Joseph A. Taylor, G. Michael Bowen, Marcus Kubsch, Ryan Summers, Asli Sezen-Barrie, Patricia Patrick, Cathy Lachapelle, AbdiRizak Warfa, S. Selcen Guzey
JRST VOL. 61 (7), PP.1727-1754(2024)
Overview: This study (a) examined authorship of publications written by researchers for teacher journals, and by teachers for academic journals, and (b) the use of academic research in practitioner journals.
Audience: District science coordinators, Doctoral advisors, Environmental educators, Formal educators, K-12 science teachers, Researchers/Researcher supervisors, Science communication practitioners, Science education leaders, Secondary science teachers, Teacher educators, Biology educators, Chemistry educators, Physics educators, Earth science educators, STEM educators, Engineering educators, Elementary science teachers
Key Points
- Academic and teacher practitioner collaborations are infrequent, even in practitioner journals.

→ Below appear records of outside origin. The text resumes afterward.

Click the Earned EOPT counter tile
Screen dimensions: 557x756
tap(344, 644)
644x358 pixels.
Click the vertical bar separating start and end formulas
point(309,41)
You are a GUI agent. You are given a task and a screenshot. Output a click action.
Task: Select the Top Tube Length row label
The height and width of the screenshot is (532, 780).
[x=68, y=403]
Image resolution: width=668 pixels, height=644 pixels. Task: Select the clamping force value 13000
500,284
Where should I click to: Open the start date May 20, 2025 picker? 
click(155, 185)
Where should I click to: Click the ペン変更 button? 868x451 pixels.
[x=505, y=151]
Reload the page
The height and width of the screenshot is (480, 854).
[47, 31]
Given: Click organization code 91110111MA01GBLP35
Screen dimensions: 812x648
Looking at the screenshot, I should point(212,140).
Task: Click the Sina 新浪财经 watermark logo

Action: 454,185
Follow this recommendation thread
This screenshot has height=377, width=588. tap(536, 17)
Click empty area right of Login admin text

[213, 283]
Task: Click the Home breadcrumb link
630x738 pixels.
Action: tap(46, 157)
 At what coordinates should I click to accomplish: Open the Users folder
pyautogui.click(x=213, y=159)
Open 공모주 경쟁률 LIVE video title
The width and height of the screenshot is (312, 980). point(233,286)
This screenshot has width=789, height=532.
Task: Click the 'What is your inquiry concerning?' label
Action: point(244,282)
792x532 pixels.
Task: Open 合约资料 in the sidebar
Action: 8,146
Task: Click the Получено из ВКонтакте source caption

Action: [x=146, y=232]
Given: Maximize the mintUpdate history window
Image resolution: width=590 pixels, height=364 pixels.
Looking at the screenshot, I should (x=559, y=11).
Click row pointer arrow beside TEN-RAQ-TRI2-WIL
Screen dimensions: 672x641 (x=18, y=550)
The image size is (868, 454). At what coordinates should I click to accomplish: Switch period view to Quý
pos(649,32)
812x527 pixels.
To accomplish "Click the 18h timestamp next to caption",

- Articles in practitioner journals cite books and other sources of information much more frequently than academic sources irrespective of the affiliation (e.g., higher education vs. K-12) of the author.
- Recommendations include giving teachers better access to sources of published research, providing research summaries for lay audiences, & incentivizing practitioners to engage in research and writing.
INTRODUCTION
Disconnects between teacher and research communities continue to exist, despite the benefits that each may offer to teaching and learning. The language used by researchers in academic writing contributes to making their findings inaccessible to non-researcher audiences. Another issue with communicating findings to teachers is that they are often discussed from a very contextually specific perspective, thereby appearing unhelpful to teachers working in a different context. Collaborations between teacher and researcher practitioner communities, particularly in writing, may help with knowledge mobilization from research to teaching. This is particularly true if these collaborations are bi-directional (with knowledge flowing both ways) rather than unidirectional (the more common researcher → teacher information flow.)
FINDINGS
Through studying publication and citation practices in academic and practitioner journals, as well as the affiliations of the authors of those publications, the following findings were reported:
- Practitioners rarely publish, even as coauthors, in science education research journals.
- Academics publish in practitioner journals somewhat often (39% of articles authored by academics alone, 24% of articles are coauthored by academics and practitioners).
- Citations of articles in the top research journals in science education are infrequently found in practitioner journal articles (< 5% of citations); more frequently books (such as NGSS documents), academic books, and websites are cited.
- The low citation rate of leading science education research journals in practitioner journals is stable across the different author affiliations.
- Science education journal articles are cited much less in “columns” in practitioner journals than they are in other article types (i.e., those focused on information, classroom practice, or classroom activity).
TAKEAWAYS
More collaboration by academics writing for practitioner journals is needed so that the articles are informed with the contemporary classroom lens that practitioners can bring to the writing.
- Practitioners might better appreciate the utility of academic research to their classrooms if science education research articles were cited more, rather than secondary sources in practitioner journals.
- Practitioners more actively participating with academic research might help that research be more focused on classroom practicalities and needs, perhaps through mixed participants, bi-directional collaborations, and Communities of Practice where they can also learn more about the conduct of research.
Academic journals could provide more resources directed towards practitioners, such as these Research Briefs, and the “Innovation to Practice” short articles found in School Science and Mathematics.